--- Reading passage ---

National collaboration seeks to solve most difficult, rare medical cases
Clinicians and scientists from Baylor College of Medicine and Texas Children’s Hospital will become part of a new national network joining forces to address prolonged undiagnosed medical conditions, through the National Institutes of Health’s Undiagnosed Diseases Network.
It was established to help address the most rare and difficult-to-solve medical cases from around the country and develop effective approaches to diagnoses them. It will focus on undiagnosed diseases that are rarely seen and often unrecognized in both childhood and adult cases.
The network is modeled after a successful NIH pilot program that has enrolled people with intractable medical conditions from every state. For nearly six years the program has evaluated hundreds of patients and provided many diagnoses, often using genomic approaches, such as gene sequencing.

--- Supplied data ---

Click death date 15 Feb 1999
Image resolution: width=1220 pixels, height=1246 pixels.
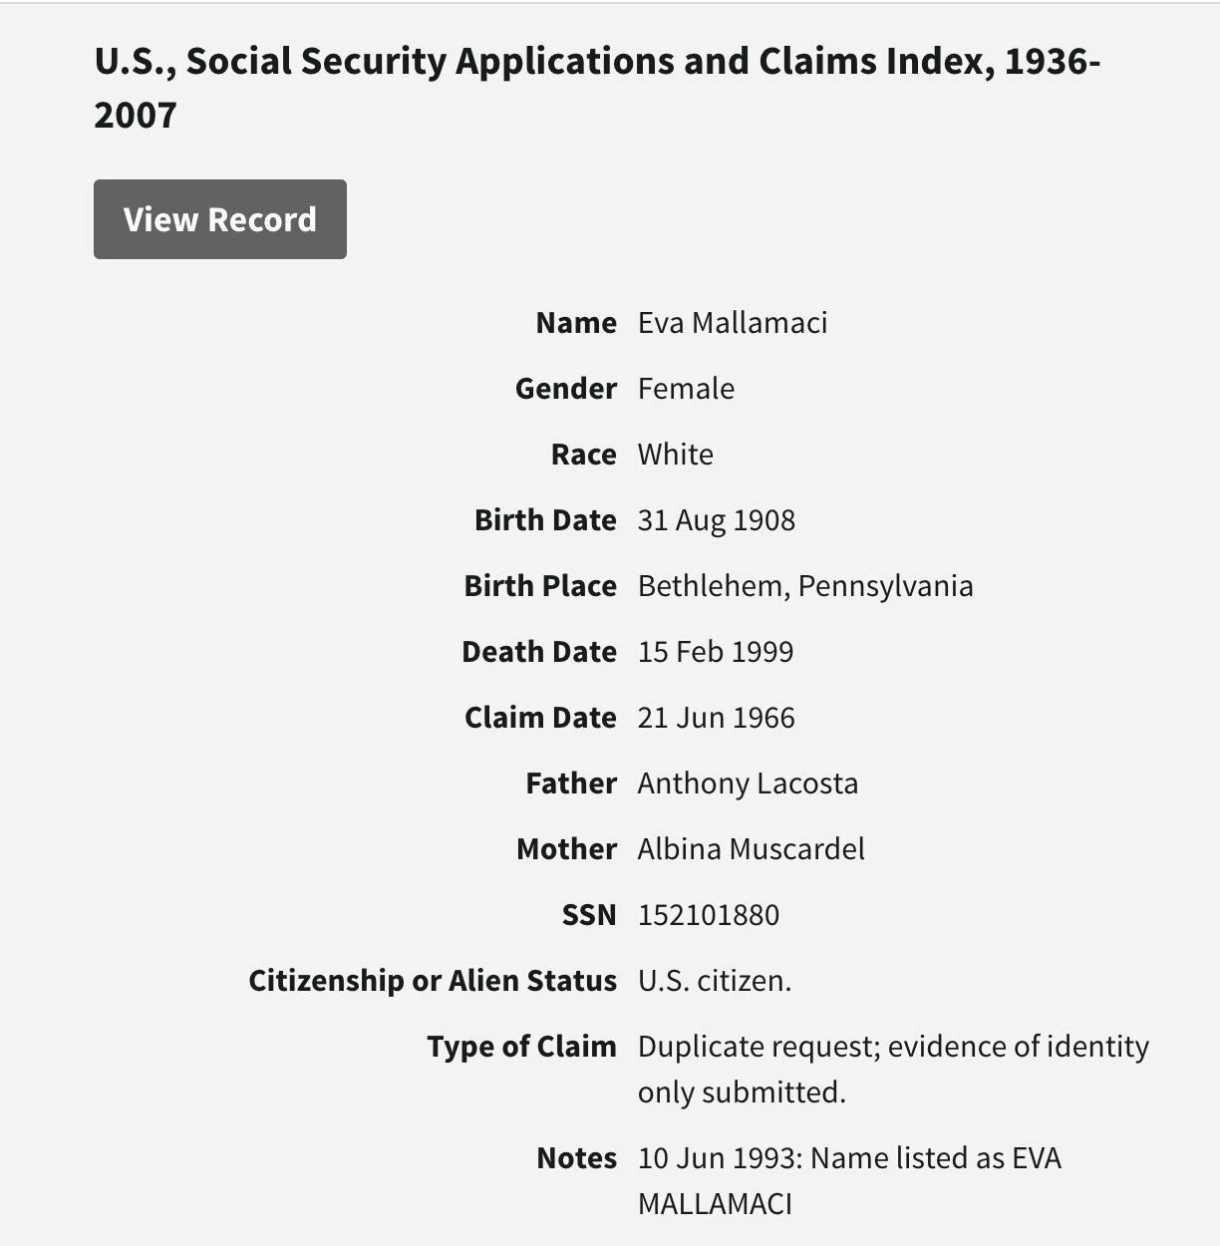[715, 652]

---

### Problems to solve
(1) Reproduce the article on the Undiagnosed Diseases Network word for word, everything from "National collaboration seeks" down to "Undiagnosed Diseases Network.".
(2) Go on with the article on the Undiagnosed Diseases Network from the point where it stops.
The lines play no part in this work.

### Answers given
(1)
National collaboration seeks to solve most difficult, rare medical cases
Clinicians and scientists from Baylor College of Medicine and Texas Children’s Hospital will become part of a new national network joining forces to address prolonged undiagnosed medical conditions, through the National Institutes of Health’s Undiagnosed Diseases Network.

(2)
Dr. Brendan Lee, professor and interim chair of molecular and human genetics at Baylor, a Howard Hughes Medical Institute Investigator and founder and director of the Skeletal Dysplasia Clinic at Texas Children’s Hospital, will lead the Baylor/Texas Children’s study site, which will contribute its advanced resources and expertise in clinical genetics and genomics research.
Lee said in the last 30 years there have been significant strides made in molecular diagnosis of undiagnosed and rare diseases with the advancement of research and use of next generation genetic testing.
“We are able to make a diagnosis (identify a potential molecular DNA lesion) in approximately 25 to 30 percent of cases, whereas before it was less than 1 to 2 percent,” said Lee, also the Robert and Janice McNair Endowed Chair in Molecular and Human Genetics.